What is needed: Write each record again exactly as it stands.

◆ ◆ ◆ ◆ ◆

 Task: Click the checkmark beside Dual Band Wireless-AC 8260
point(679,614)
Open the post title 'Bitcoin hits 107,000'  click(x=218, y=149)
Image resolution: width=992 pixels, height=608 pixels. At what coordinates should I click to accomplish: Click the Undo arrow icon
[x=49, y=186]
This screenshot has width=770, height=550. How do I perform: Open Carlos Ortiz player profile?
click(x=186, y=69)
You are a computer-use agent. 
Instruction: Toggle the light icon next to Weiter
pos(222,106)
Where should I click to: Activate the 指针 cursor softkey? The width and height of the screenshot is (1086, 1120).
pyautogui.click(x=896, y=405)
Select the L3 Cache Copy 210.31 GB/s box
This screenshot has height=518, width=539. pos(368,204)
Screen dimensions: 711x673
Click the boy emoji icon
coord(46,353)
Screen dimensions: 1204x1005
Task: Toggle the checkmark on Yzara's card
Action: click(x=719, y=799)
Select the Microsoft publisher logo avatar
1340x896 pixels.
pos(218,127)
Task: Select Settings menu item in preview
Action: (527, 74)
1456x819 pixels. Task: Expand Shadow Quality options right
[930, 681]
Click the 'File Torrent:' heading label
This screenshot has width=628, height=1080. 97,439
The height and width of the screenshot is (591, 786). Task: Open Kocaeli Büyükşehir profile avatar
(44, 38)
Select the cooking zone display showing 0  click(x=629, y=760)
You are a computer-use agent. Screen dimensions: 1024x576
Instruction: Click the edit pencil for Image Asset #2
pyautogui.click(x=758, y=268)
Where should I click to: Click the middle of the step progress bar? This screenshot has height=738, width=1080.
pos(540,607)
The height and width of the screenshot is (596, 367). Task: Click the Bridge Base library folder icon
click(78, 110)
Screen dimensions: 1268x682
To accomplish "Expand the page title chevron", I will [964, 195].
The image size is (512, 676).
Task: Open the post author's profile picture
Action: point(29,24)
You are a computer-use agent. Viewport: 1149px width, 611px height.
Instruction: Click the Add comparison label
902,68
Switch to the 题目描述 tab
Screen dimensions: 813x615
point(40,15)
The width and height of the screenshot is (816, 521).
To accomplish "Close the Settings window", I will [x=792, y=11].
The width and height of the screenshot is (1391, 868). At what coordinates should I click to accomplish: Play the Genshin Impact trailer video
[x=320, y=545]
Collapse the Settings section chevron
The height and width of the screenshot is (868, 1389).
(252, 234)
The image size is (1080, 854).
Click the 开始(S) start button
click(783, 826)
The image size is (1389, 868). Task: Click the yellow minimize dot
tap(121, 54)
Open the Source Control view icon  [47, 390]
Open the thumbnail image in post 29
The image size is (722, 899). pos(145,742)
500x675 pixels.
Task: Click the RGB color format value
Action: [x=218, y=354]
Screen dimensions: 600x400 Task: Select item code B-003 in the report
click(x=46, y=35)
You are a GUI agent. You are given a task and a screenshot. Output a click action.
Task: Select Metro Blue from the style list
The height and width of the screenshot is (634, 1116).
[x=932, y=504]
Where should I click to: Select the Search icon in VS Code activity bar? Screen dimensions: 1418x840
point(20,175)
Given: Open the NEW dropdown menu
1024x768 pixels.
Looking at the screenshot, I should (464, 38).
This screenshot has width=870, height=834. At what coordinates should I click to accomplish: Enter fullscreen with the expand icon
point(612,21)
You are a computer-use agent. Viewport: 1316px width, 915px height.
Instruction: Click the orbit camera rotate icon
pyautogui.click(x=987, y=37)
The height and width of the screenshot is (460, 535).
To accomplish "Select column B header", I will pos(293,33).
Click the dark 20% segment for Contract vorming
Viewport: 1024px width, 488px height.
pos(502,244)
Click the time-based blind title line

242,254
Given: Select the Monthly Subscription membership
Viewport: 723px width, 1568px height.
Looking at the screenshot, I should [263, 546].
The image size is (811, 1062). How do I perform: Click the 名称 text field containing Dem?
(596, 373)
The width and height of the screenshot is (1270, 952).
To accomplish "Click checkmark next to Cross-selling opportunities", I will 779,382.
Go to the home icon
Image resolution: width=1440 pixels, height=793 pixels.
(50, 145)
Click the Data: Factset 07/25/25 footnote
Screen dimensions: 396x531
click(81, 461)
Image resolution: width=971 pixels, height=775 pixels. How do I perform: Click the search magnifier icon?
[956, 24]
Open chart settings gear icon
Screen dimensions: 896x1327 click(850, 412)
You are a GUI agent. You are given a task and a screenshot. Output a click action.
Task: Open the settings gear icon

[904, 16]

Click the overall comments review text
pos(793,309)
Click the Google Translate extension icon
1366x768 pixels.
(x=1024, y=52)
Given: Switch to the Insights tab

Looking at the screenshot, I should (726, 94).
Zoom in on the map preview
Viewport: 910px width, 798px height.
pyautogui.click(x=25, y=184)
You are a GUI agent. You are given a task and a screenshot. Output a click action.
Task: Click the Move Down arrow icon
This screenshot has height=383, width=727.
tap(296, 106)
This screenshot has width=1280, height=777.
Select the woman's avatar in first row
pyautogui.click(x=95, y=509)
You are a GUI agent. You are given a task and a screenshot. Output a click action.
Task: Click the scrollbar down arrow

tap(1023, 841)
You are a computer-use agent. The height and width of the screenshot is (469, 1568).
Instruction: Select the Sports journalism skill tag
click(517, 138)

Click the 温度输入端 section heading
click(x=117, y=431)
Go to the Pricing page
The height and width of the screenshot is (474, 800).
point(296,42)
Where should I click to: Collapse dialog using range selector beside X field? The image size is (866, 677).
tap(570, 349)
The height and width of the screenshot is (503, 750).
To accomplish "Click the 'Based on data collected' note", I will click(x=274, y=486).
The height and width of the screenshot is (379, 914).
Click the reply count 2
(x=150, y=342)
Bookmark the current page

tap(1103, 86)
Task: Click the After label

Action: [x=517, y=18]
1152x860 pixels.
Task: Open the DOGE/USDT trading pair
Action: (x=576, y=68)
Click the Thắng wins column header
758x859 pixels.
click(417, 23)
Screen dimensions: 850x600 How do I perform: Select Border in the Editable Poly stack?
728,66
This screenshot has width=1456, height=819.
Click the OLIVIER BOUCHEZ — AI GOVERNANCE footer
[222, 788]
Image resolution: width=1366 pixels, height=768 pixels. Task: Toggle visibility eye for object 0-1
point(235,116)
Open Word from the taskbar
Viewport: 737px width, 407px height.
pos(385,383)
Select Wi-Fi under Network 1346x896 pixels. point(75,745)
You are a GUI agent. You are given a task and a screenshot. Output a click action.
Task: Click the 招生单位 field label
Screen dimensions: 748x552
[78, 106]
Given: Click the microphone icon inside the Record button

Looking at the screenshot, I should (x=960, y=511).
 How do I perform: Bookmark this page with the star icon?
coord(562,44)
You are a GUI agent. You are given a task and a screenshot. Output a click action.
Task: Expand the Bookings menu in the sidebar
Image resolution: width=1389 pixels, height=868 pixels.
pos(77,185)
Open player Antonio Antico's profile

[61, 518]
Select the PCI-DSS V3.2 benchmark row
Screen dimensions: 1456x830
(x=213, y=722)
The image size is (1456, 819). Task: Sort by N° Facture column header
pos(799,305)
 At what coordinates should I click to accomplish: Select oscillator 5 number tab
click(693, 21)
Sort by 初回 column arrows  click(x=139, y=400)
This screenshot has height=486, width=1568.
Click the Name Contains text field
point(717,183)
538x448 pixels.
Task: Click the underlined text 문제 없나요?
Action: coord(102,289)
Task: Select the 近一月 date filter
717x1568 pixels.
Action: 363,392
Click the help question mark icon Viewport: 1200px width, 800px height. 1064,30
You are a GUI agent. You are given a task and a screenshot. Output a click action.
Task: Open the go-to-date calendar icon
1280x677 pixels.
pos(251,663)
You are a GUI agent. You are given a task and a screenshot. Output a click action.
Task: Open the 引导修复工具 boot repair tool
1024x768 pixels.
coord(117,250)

◆ ◆ ◆ ◆ ◆

Your solution:
 Task: Click the checkmark beside Dual Band Wireless-AC 8260
point(679,614)
Open the post title 'Bitcoin hits 107,000'  click(x=218, y=149)
Image resolution: width=992 pixels, height=608 pixels. At what coordinates should I click to accomplish: Click the Undo arrow icon
[x=49, y=186]
This screenshot has width=770, height=550. How do I perform: Open Carlos Ortiz player profile?
click(x=186, y=69)
You are a computer-use agent. 
Instruction: Toggle the light icon next to Weiter
pos(222,106)
Where should I click to: Activate the 指针 cursor softkey? The width and height of the screenshot is (1086, 1120).
pyautogui.click(x=896, y=405)
Select the L3 Cache Copy 210.31 GB/s box
This screenshot has height=518, width=539. pos(368,204)
Screen dimensions: 711x673
Click the boy emoji icon
coord(46,353)
Screen dimensions: 1204x1005
Task: Toggle the checkmark on Yzara's card
Action: click(x=719, y=799)
Select the Microsoft publisher logo avatar
1340x896 pixels.
pos(218,127)
Task: Select Settings menu item in preview
Action: (527, 74)
1456x819 pixels. Task: Expand Shadow Quality options right
[930, 681]
Click the 'File Torrent:' heading label
This screenshot has width=628, height=1080. 97,439
The height and width of the screenshot is (591, 786). Task: Open Kocaeli Büyükşehir profile avatar
(44, 38)
Select the cooking zone display showing 0  click(x=629, y=760)
You are a computer-use agent. Screen dimensions: 1024x576
Instruction: Click the edit pencil for Image Asset #2
pyautogui.click(x=758, y=268)
Where should I click to: Click the middle of the step progress bar? This screenshot has height=738, width=1080.
pos(540,607)
The height and width of the screenshot is (596, 367). Task: Click the Bridge Base library folder icon
click(78, 110)
Screen dimensions: 1268x682
To accomplish "Expand the page title chevron", I will [964, 195].
The image size is (512, 676).
Task: Open the post author's profile picture
Action: point(29,24)
You are a computer-use agent. Viewport: 1149px width, 611px height.
Instruction: Click the Add comparison label
902,68
Switch to the 题目描述 tab
Screen dimensions: 813x615
point(40,15)
The width and height of the screenshot is (816, 521).
To accomplish "Close the Settings window", I will [x=792, y=11].
The width and height of the screenshot is (1391, 868). At what coordinates should I click to accomplish: Play the Genshin Impact trailer video
[x=320, y=545]
Collapse the Settings section chevron
The height and width of the screenshot is (868, 1389).
(252, 234)
The image size is (1080, 854).
Click the 开始(S) start button
click(783, 826)
The image size is (1389, 868). Task: Click the yellow minimize dot
tap(121, 54)
Open the Source Control view icon  [47, 390]
Open the thumbnail image in post 29
The image size is (722, 899). pos(145,742)
500x675 pixels.
Task: Click the RGB color format value
Action: [x=218, y=354]
Screen dimensions: 600x400 Task: Select item code B-003 in the report
click(x=46, y=35)
You are a GUI agent. You are given a task and a screenshot. Output a click action.
Task: Select Metro Blue from the style list
The height and width of the screenshot is (634, 1116).
[x=932, y=504]
Where should I click to: Select the Search icon in VS Code activity bar? Screen dimensions: 1418x840
point(20,175)
Given: Open the NEW dropdown menu
1024x768 pixels.
Looking at the screenshot, I should (464, 38).
This screenshot has width=870, height=834. At what coordinates should I click to accomplish: Enter fullscreen with the expand icon
point(612,21)
You are a computer-use agent. Viewport: 1316px width, 915px height.
Instruction: Click the orbit camera rotate icon
pyautogui.click(x=987, y=37)
The height and width of the screenshot is (460, 535).
To accomplish "Select column B header", I will pos(293,33).
Click the dark 20% segment for Contract vorming
Viewport: 1024px width, 488px height.
pos(502,244)
Click the time-based blind title line

242,254
Given: Select the Monthly Subscription membership
Viewport: 723px width, 1568px height.
Looking at the screenshot, I should [263, 546].
The image size is (811, 1062). How do I perform: Click the 名称 text field containing Dem?
(596, 373)
The width and height of the screenshot is (1270, 952).
To accomplish "Click checkmark next to Cross-selling opportunities", I will 779,382.
Go to the home icon
Image resolution: width=1440 pixels, height=793 pixels.
(50, 145)
Click the Data: Factset 07/25/25 footnote
Screen dimensions: 396x531
click(81, 461)
Image resolution: width=971 pixels, height=775 pixels. How do I perform: Click the search magnifier icon?
[956, 24]
Open chart settings gear icon
Screen dimensions: 896x1327 click(850, 412)
You are a GUI agent. You are given a task and a screenshot. Output a click action.
Task: Open the settings gear icon

[904, 16]

Click the overall comments review text
pos(793,309)
Click the Google Translate extension icon
1366x768 pixels.
(x=1024, y=52)
Given: Switch to the Insights tab

Looking at the screenshot, I should (726, 94).
Zoom in on the map preview
Viewport: 910px width, 798px height.
pyautogui.click(x=25, y=184)
You are a GUI agent. You are given a task and a screenshot. Output a click action.
Task: Click the Move Down arrow icon
This screenshot has height=383, width=727.
tap(296, 106)
This screenshot has width=1280, height=777.
Select the woman's avatar in first row
pyautogui.click(x=95, y=509)
You are a GUI agent. You are given a task and a screenshot. Output a click action.
Task: Click the scrollbar down arrow

tap(1023, 841)
You are a computer-use agent. The height and width of the screenshot is (469, 1568).
Instruction: Select the Sports journalism skill tag
click(517, 138)

Click the 温度输入端 section heading
click(x=117, y=431)
Go to the Pricing page
The height and width of the screenshot is (474, 800).
point(296,42)
Where should I click to: Collapse dialog using range selector beside X field? The image size is (866, 677).
tap(570, 349)
The height and width of the screenshot is (503, 750).
To accomplish "Click the 'Based on data collected' note", I will click(x=274, y=486).
The height and width of the screenshot is (379, 914).
Click the reply count 2
(x=150, y=342)
Bookmark the current page

tap(1103, 86)
Task: Click the After label

Action: [x=517, y=18]
1152x860 pixels.
Task: Open the DOGE/USDT trading pair
Action: (x=576, y=68)
Click the Thắng wins column header
758x859 pixels.
click(417, 23)
Screen dimensions: 850x600 How do I perform: Select Border in the Editable Poly stack?
728,66
This screenshot has width=1456, height=819.
Click the OLIVIER BOUCHEZ — AI GOVERNANCE footer
[222, 788]
Image resolution: width=1366 pixels, height=768 pixels. Task: Toggle visibility eye for object 0-1
point(235,116)
Open Word from the taskbar
Viewport: 737px width, 407px height.
pos(385,383)
Select Wi-Fi under Network 1346x896 pixels. point(75,745)
You are a GUI agent. You are given a task and a screenshot. Output a click action.
Task: Click the 招生单位 field label
Screen dimensions: 748x552
[78, 106]
Given: Click the microphone icon inside the Record button

Looking at the screenshot, I should (x=960, y=511).
 How do I perform: Bookmark this page with the star icon?
coord(562,44)
You are a GUI agent. You are given a task and a screenshot. Output a click action.
Task: Expand the Bookings menu in the sidebar
Image resolution: width=1389 pixels, height=868 pixels.
pos(77,185)
Open player Antonio Antico's profile

[61, 518]
Select the PCI-DSS V3.2 benchmark row
Screen dimensions: 1456x830
(x=213, y=722)
The image size is (1456, 819). Task: Sort by N° Facture column header
pos(799,305)
 At what coordinates should I click to accomplish: Select oscillator 5 number tab
click(693, 21)
Sort by 初回 column arrows  click(x=139, y=400)
This screenshot has height=486, width=1568.
Click the Name Contains text field
point(717,183)
538x448 pixels.
Task: Click the underlined text 문제 없나요?
Action: coord(102,289)
Task: Select the 近一月 date filter
717x1568 pixels.
Action: 363,392
Click the help question mark icon Viewport: 1200px width, 800px height. 1064,30
You are a GUI agent. You are given a task and a screenshot. Output a click action.
Task: Open the go-to-date calendar icon
1280x677 pixels.
pos(251,663)
You are a GUI agent. You are given a task and a screenshot. Output a click action.
Task: Open the 引导修复工具 boot repair tool
1024x768 pixels.
coord(117,250)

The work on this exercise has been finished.